Extrait
***

A son avènement, en 1212, Raoul des Iles continua les travaux par la Salle des Hôtes et celle des Chevaliers que termina Thomas des Chambres.

 

Celui-ci, de 1218 à 1225, construisit le Réfectoire, modifia le pignon nord du transept roman contre lequel il établit le lavatorium des moines, et commença le Cloître.

 

Cette magnifique construction ne devait être terminée que sous son successeur Raoul de Villedieu, auquel on attribue aussi la petite Chapelle Saint-Etienne.

 

A cette époque, l’entrée de l’abbaye était située au bas de la tourelle dite des Corbins, à proximité du porche accédant au rez-de-chaussée de la Merveille.

 

Par des emmarchements aboutissant à la terrasse absidiale on arrivait au niveau du grand vestibule, aujourd’hui défiguré, qui desservait la Salle des Hôtes, celle des Chevaliers et le dégagement qui, longeant les substructions du transept nord, met en communication la Merveille avec les bâtiments de l’ouest en passant par l’ancien promenoir des moines.

***

Données affichées

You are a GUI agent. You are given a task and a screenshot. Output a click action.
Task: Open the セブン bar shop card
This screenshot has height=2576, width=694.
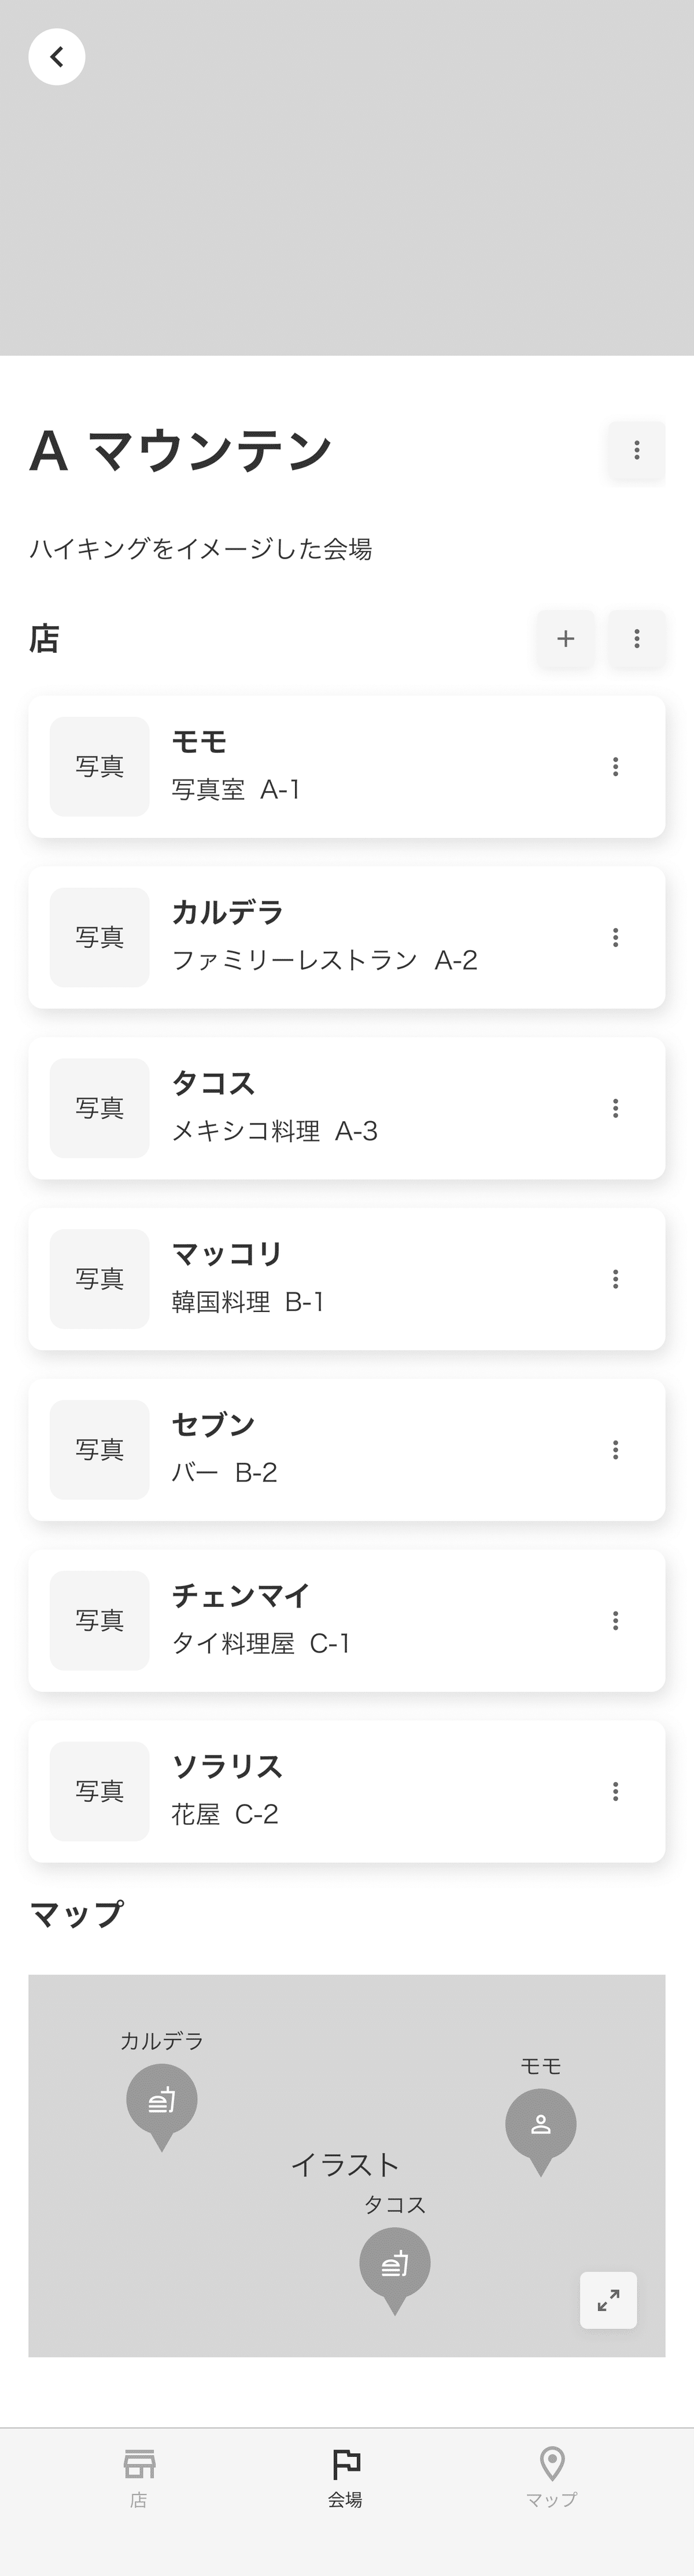coord(347,1450)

***

Consigne 1
Relevez tous les noms de personnes mentionnés dans l'extrait.
Consigne 2
Recopiez à l'identique, s'il vous plaît, le passage de l'extrait en commençant par « Par des emmarchements » et en allant jusqu'à « promenoir des moines. ».

Résultat attendu 1
Raoul des Iles
Thomas des Chambres
Raoul de Villedieu

Résultat attendu 2
Par des emmarchements aboutissant à la terrasse absidiale on arrivait au niveau du grand vestibule, aujourd’hui défiguré, qui desservait la Salle des Hôtes, celle des Chevaliers et le dégagement qui, longeant les substructions du transept nord, met en communication la Merveille avec les bâtiments de l’ouest en passant par l’ancien promenoir des moines.